**Stored records**.
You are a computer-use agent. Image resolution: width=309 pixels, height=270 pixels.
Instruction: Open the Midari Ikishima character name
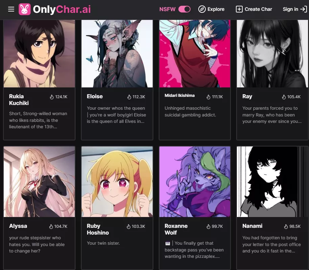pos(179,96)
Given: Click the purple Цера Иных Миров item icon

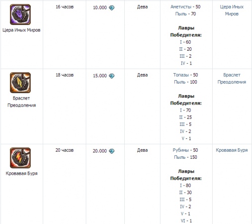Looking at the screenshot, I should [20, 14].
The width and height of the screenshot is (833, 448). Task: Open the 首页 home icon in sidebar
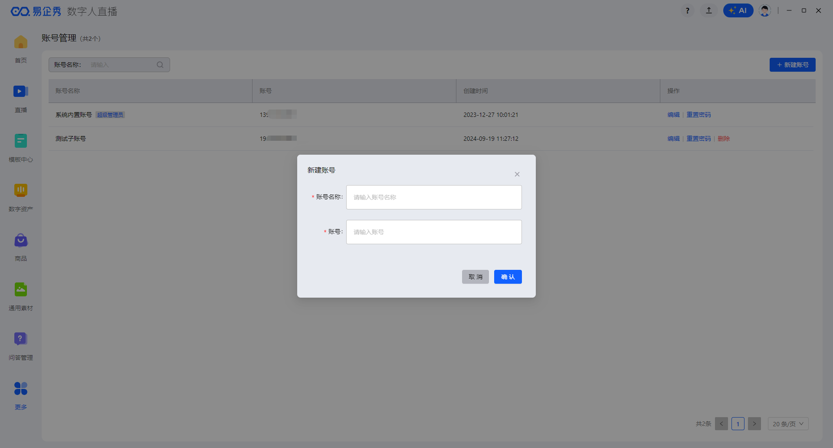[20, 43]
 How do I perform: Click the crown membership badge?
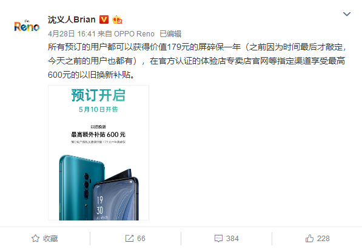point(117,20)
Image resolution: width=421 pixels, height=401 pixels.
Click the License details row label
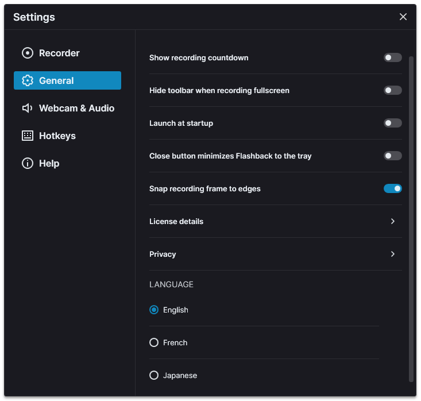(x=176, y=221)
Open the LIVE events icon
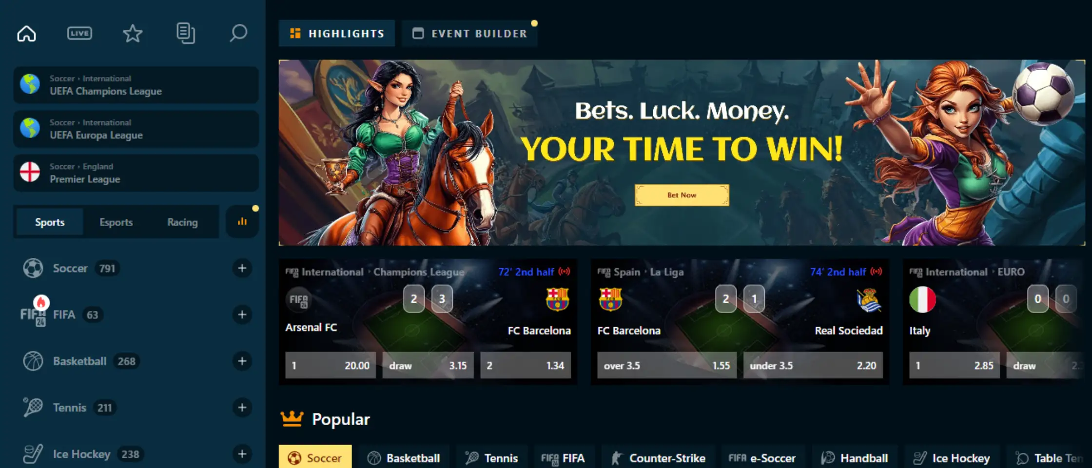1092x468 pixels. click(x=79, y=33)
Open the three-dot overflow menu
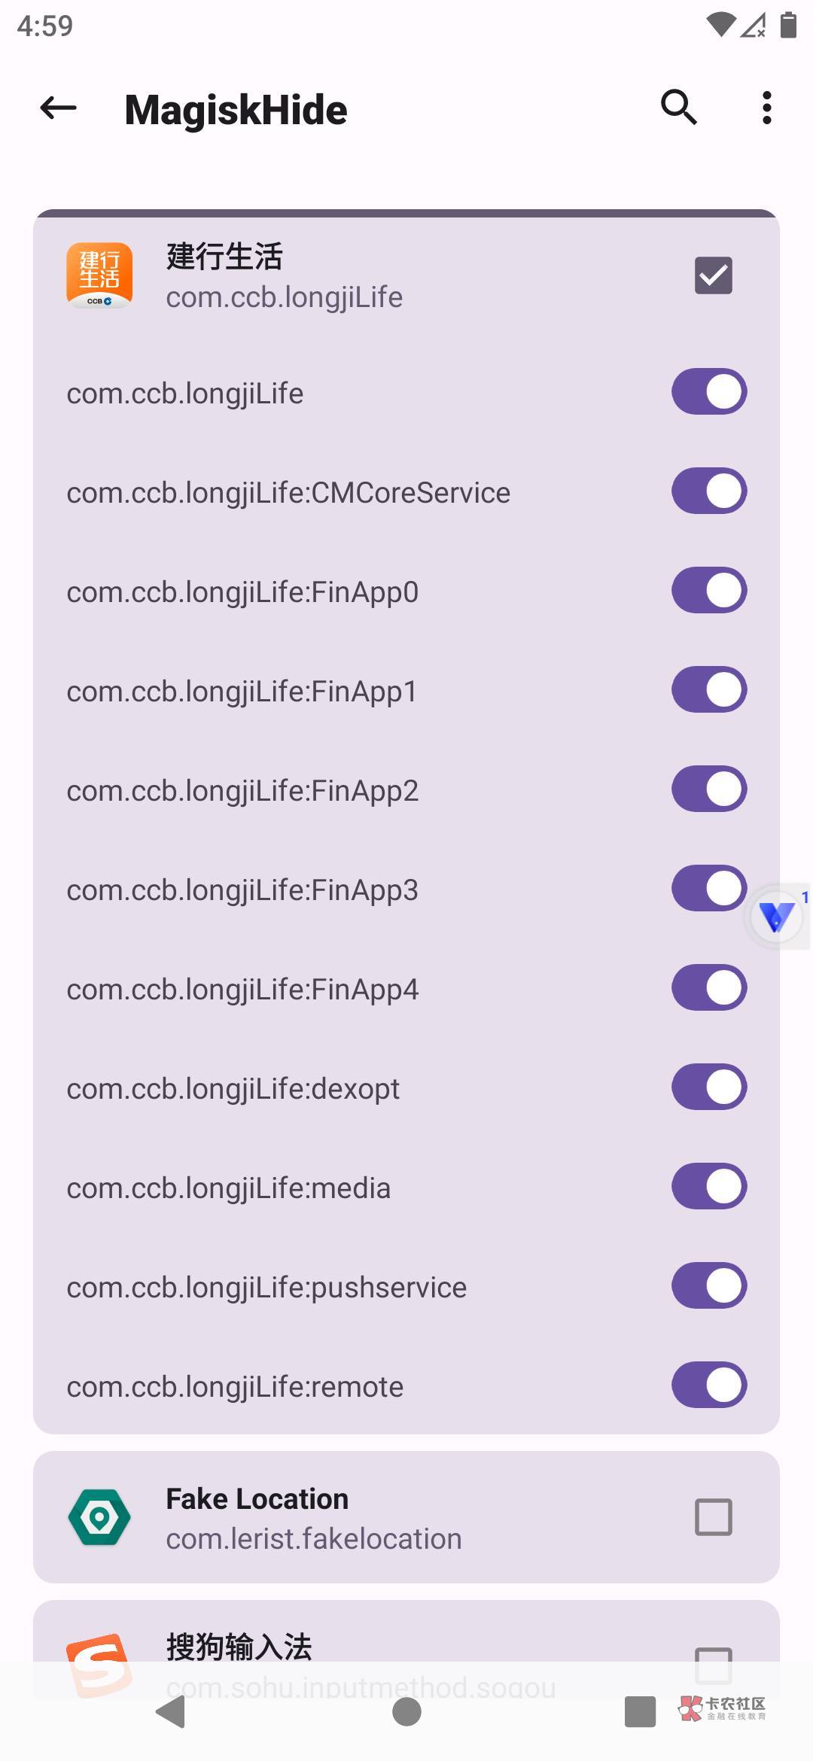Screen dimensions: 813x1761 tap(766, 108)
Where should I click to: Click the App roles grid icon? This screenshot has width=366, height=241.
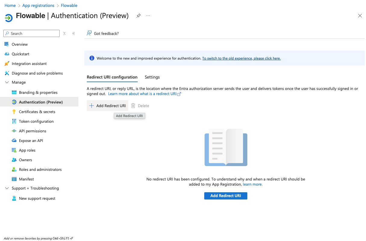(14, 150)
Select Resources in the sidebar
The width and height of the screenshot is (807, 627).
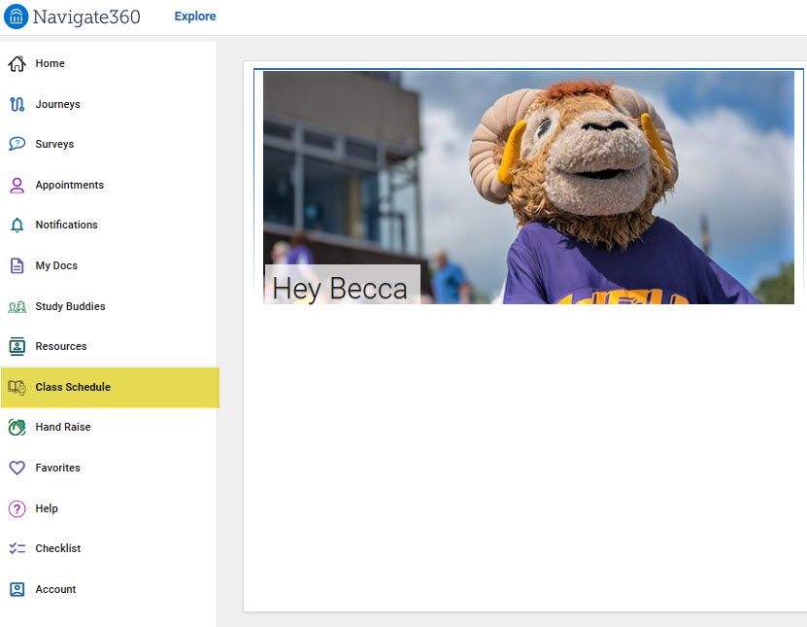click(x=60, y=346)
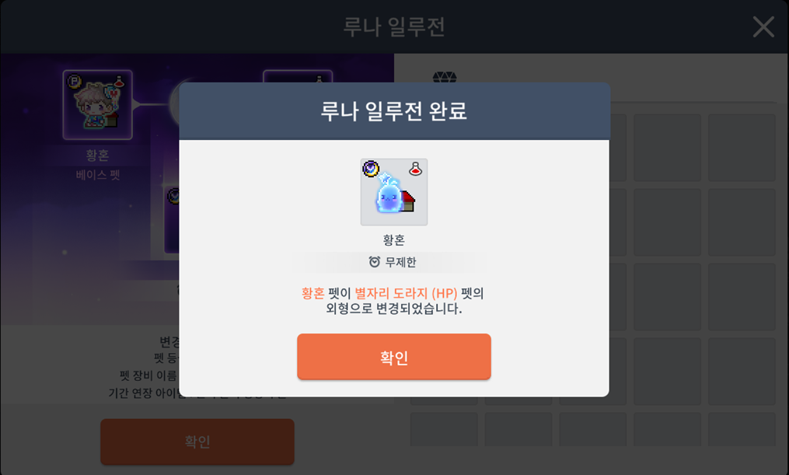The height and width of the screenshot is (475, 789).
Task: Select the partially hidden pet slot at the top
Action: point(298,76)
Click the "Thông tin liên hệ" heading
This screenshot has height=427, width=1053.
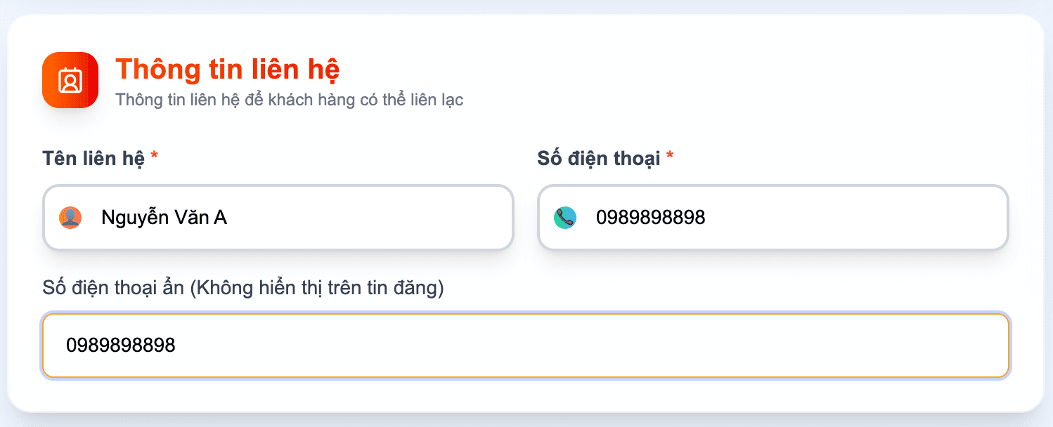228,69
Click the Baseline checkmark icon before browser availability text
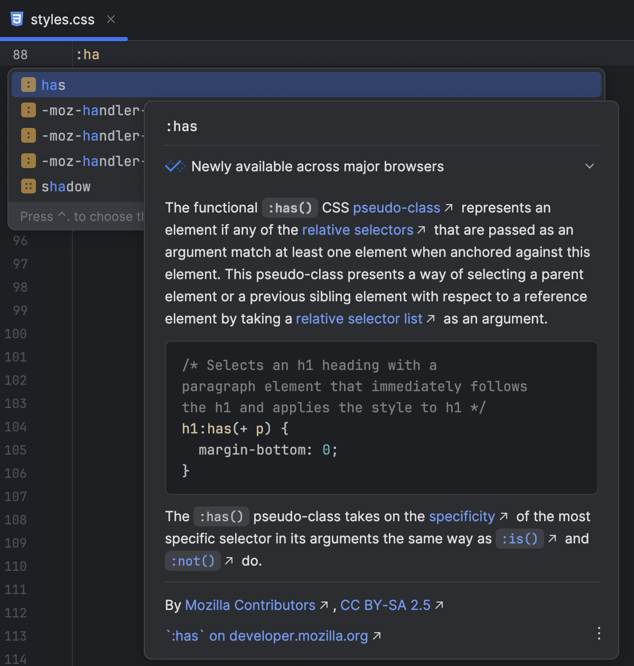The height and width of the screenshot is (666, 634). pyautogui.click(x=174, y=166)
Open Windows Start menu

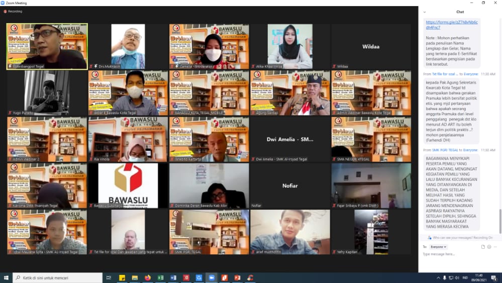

**Prompt**.
Your answer must be an exact copy of every entry, with no pictures in it.

**Answer for this exercise**.
You are a computer-use agent. Image resolution: width=309 pixels, height=270 pixels.
Instruction: Open the Midari Ikishima character name
pos(179,96)
Given: Click the purple Цера Иных Миров item icon

Looking at the screenshot, I should [20, 14].
The width and height of the screenshot is (833, 448). Task: Open the 首页 home icon in sidebar
[20, 43]
 How do I perform: Click the crown membership badge?
point(117,20)
Image resolution: width=421 pixels, height=401 pixels.
Click the License details row label
(x=176, y=221)
Open the LIVE events icon
1092x468 pixels. click(x=79, y=33)
Open the three-dot overflow menu
Screen dimensions: 813x1761 tap(766, 108)
Where should I click to: Click the App roles grid icon? This screenshot has width=366, height=241.
(14, 150)
Select Resources in the sidebar
The width and height of the screenshot is (807, 627).
click(x=60, y=346)
The height and width of the screenshot is (475, 789).
Task: Select the partially hidden pet slot at the top
Action: point(298,76)
Click the "Thông tin liên hệ" heading
This screenshot has height=427, width=1053.
228,69
Click the Baseline checkmark icon before browser availability text
The height and width of the screenshot is (666, 634). pyautogui.click(x=174, y=166)
Open Windows Start menu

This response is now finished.